Copy the records word for word, starting at the first line and going on through the line with "[x=865, y=720]". Leave the pictures out.

== == ==

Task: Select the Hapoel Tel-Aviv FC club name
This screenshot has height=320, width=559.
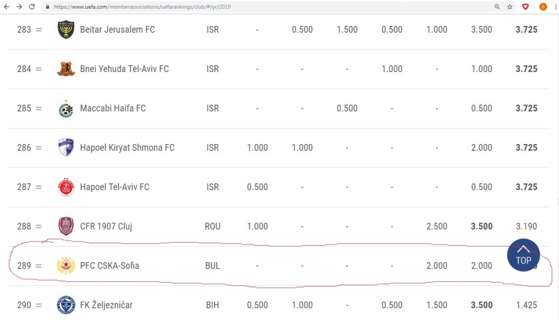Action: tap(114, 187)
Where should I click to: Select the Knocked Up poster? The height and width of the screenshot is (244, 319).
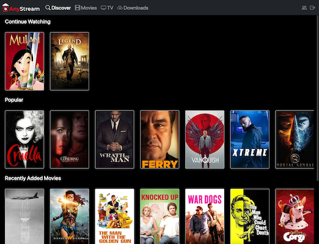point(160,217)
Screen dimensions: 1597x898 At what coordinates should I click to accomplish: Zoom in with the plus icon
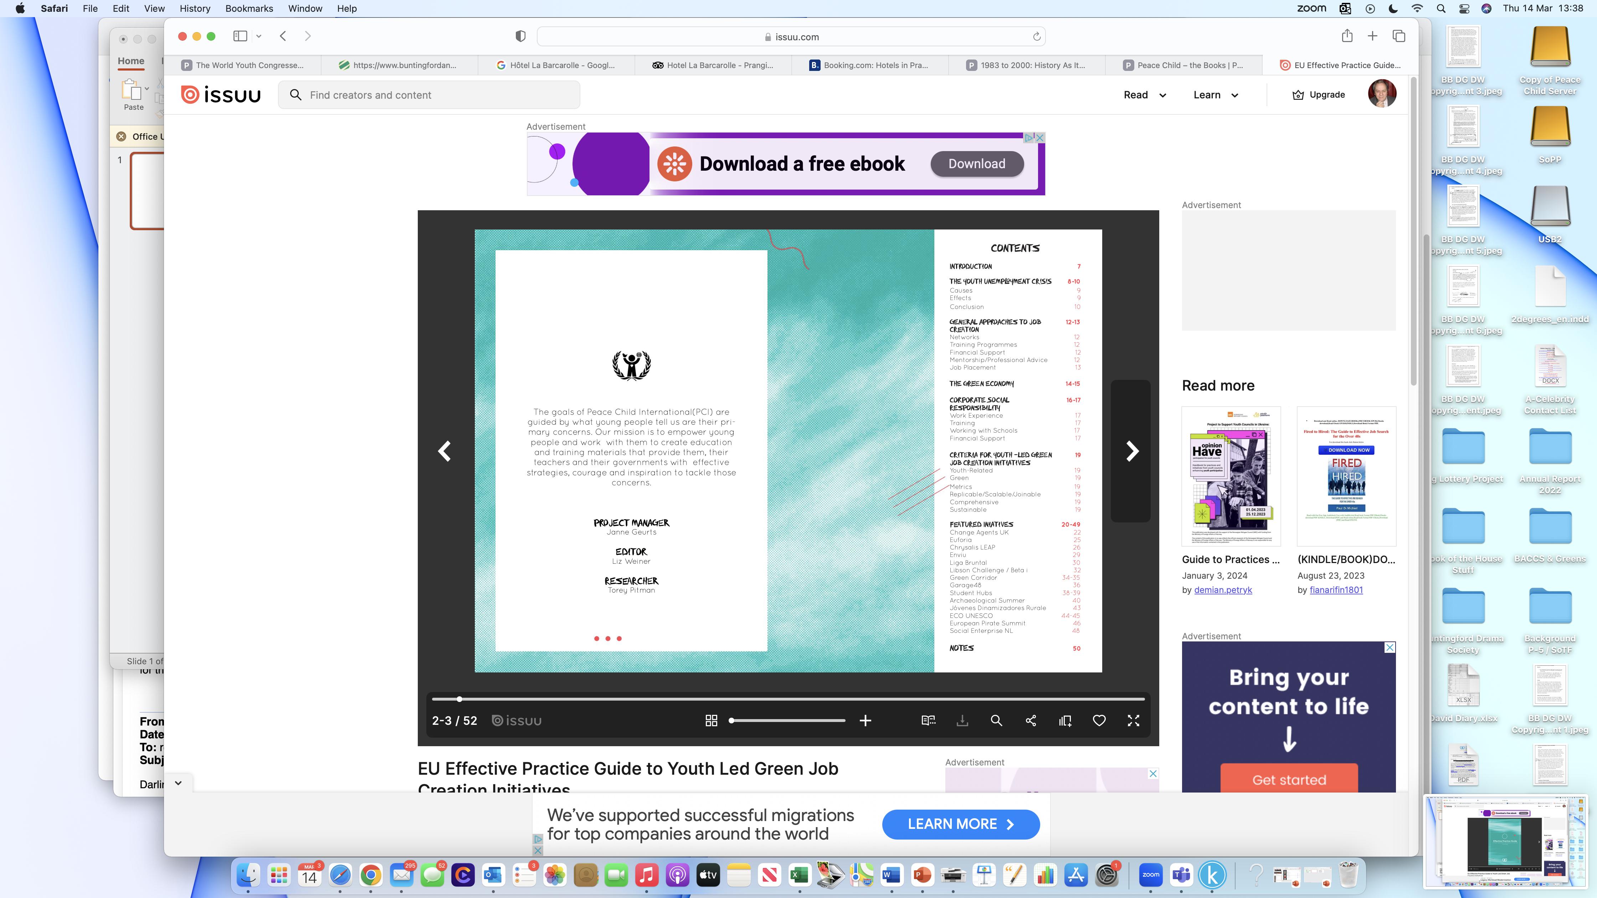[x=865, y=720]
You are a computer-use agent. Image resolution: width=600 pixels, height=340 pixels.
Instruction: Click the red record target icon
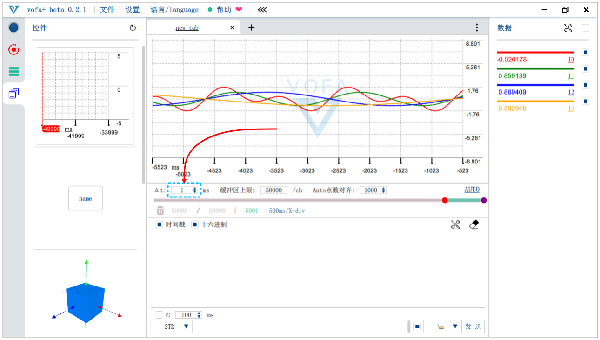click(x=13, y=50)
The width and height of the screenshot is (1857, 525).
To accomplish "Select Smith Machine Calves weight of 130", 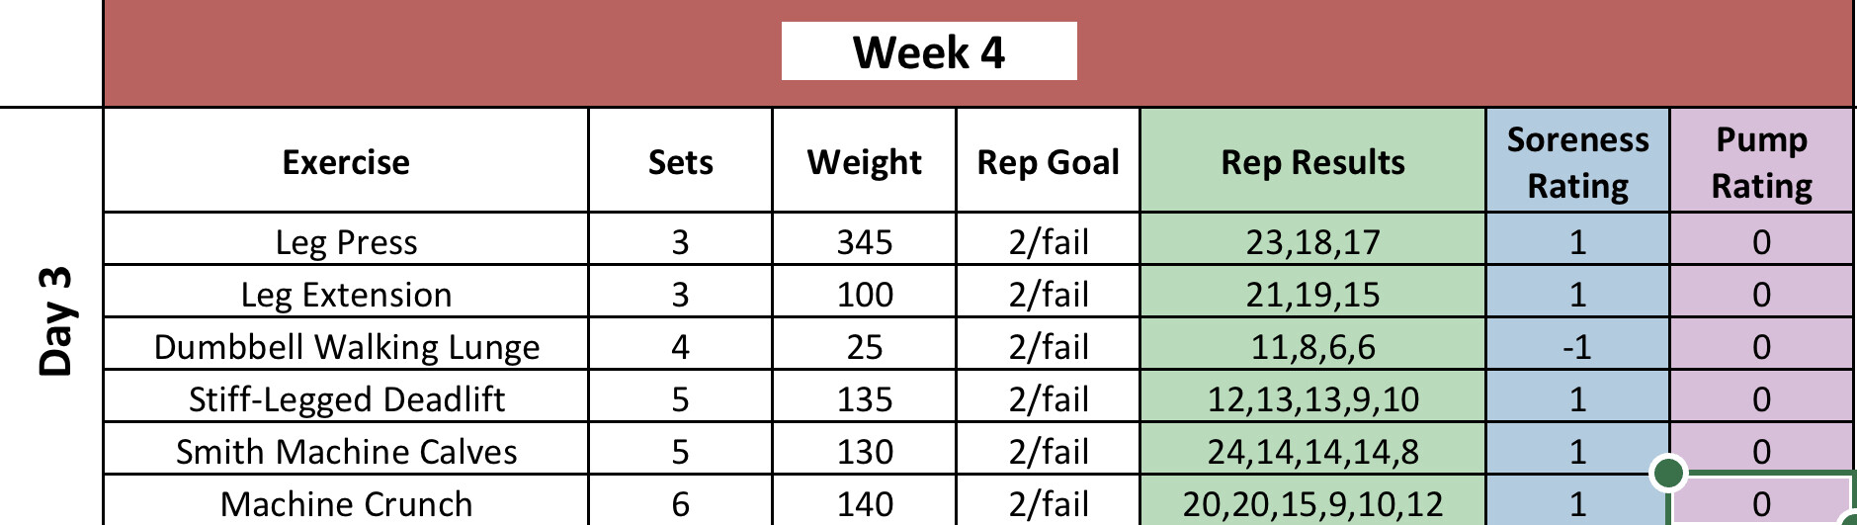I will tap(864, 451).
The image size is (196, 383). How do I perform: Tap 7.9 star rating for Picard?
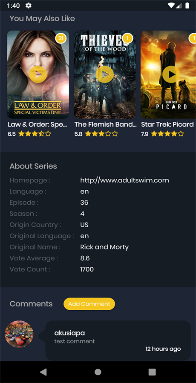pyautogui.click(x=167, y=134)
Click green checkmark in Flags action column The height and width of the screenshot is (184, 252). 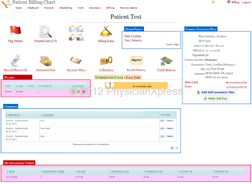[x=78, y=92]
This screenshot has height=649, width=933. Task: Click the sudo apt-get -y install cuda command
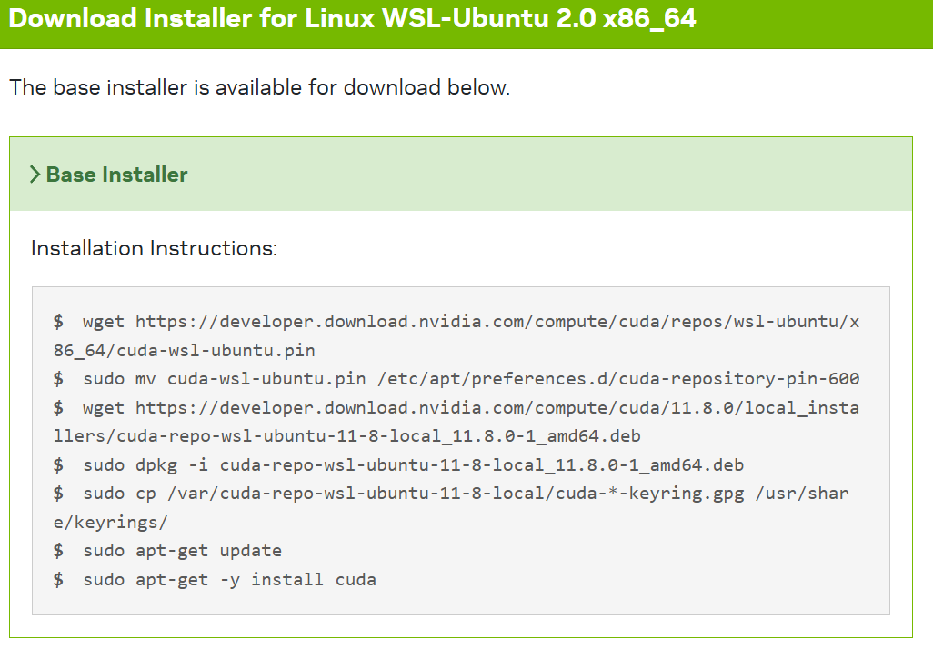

== == ==

▶ Exercise output:
Task: Select the Hapoel Tel-Aviv FC club name
This screenshot has height=320, width=559.
Action: tap(114, 187)
Where should I click to: Select the Knocked Up poster? The height and width of the screenshot is (244, 319).
point(160,217)
Screen dimensions: 1597x898 At what coordinates should I click to accomplish: Zoom in with the plus icon
[x=865, y=720]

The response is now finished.